──────── DATA SUPPLIED
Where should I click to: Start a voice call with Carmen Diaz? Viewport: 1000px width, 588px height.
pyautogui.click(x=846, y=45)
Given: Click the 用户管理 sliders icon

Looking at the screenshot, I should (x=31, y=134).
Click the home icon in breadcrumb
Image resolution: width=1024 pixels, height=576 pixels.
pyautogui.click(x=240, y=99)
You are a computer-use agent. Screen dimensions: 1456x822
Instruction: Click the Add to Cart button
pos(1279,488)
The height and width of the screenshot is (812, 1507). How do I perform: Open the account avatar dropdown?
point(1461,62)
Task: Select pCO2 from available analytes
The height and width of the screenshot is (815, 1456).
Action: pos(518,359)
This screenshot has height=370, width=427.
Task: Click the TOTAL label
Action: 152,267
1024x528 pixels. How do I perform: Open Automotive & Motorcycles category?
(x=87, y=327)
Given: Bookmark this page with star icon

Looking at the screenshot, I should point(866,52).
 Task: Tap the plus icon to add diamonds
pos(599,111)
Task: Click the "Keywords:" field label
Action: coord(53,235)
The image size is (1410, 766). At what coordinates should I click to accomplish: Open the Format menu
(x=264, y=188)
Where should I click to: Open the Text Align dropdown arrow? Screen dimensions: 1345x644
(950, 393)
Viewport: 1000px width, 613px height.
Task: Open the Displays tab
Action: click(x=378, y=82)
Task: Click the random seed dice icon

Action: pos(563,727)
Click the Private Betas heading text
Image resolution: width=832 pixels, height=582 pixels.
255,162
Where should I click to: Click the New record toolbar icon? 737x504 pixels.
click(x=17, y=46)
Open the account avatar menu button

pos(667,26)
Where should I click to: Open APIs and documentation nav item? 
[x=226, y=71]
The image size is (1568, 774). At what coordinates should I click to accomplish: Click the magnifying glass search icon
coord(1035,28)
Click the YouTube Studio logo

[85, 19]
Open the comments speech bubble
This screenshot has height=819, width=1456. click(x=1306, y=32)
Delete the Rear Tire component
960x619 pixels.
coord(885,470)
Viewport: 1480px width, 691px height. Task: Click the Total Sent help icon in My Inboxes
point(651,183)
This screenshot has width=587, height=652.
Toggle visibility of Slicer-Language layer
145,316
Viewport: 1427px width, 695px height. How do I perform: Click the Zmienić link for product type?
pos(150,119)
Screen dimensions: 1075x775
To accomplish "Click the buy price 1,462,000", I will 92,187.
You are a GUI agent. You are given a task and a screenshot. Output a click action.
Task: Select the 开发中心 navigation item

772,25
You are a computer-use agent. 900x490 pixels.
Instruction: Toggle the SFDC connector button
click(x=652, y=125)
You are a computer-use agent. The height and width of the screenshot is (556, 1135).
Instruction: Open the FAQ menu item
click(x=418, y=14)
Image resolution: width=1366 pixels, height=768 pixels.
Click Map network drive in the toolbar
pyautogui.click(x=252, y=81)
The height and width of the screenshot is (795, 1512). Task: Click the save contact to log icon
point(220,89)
────────────────
WHAT IS BEING ASKED
Collect each line in the material above that contains the word "Where", and treat uppercase and lowercase as different.

EXERCISE ANSWER
Where should I click to: Start a voice call with Carmen Diaz? Viewport: 1000px width, 588px height.
Where should I click to: Open the Text Align dropdown arrow? Screen dimensions: 1345x644
Where should I click to: Click the New record toolbar icon? 737x504 pixels.
Where should I click to: Open APIs and documentation nav item? 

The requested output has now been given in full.